Compliance. One of the most effective tools available to you and other risk management stakeholders is the absolute requirement for the firm to achieve regulatory compliance. The necessity to achieve compliance limits discretion on the part of business and support units in allocating necessary resources. You must understand the regulatory context in which the firm operates in order to leverage it effectively

General counsel. The general counsel plays a key role in corporate governance, and the directors and officers liability coverage provides a basis for ongoing interaction between the general counsel and the risk manager. The office of the general counsel is also an important source of valuable information. For example, the office will usually issue a periodic summary of all pending litigation against the firm and its directors and officers. This is the type of information that you must carefully review to determine what must be disclosed to insurers, and then work closely with the general counsel to determine when and how to communicate such information externally. You will also work with the general counsel in the coordinating the use of outside counsel. 

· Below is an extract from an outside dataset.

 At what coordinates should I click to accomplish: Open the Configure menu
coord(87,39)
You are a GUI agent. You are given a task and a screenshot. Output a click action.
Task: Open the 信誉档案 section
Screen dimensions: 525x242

The general counsel can be an important source for you in identifying and prioritizing critical risks that the insurance risk management program should address.

Mergers and acquisitions. You should be a member of the mergers and acquisitions due diligence team. Potential acquisitions are usually strictly confidential involving only those among the tribe with a perceived need to know. The risk manager should be a part of that core group. Although communication with insurers will ordinarily be precluded until the deal is made public, the risk manager will play a potentially important role in due diligence identifying uninsured and unfunded liabilities, as well as transition insurance issues that arise out of a change of control of the target entity.

Information technology (IT). IT is the source of all technology asset information for insurers, and can be of great assistance in ensuring that all such assets are properly valued and insured. 

Operational risk is sometimes defined as the risks arising out of dependence upon people, facilities and systems. Technology has arguably become the greatest single dependency of modern business. The direction taken by IT will largely determine the risk profile of the organization. It is critical that risk management, including contingency planning and information security, be an integral part of the technology planning process from the outset.

Technology can also alter the firm’s risks through outsourcing. Under such arrangements, there is often an outsourcing of function but not of responsibility. Accountability usually remains because the outsource firm rarely assumes liability for consequential damages, beyond a limited penalty. You may be asked to review the outsource firm’s insurance policies, however, absent any responsibility, these policies can be irrelevant.

IT is an example of an area that can be a key ally or a major impediment to risk management. 

The sheer size and importance of IT can give it the clout to steamroll initiatives and co-opt risk management roles, subordinating them to its own priorities.

Facilities. Facilities manages another key component of operational risk, and is a critical source of asset information and values. Facilities personnel are essential allies in coordinating relationships with property and casualty insurers, particularly those insurers who prefer to become a part of the extended facilities management team.  This can be a valuable synergy or a potential source of conflict depending on the pressures of cost and time. With facilities, as with technology, planning should incorporate risk management considerations as integral to the process.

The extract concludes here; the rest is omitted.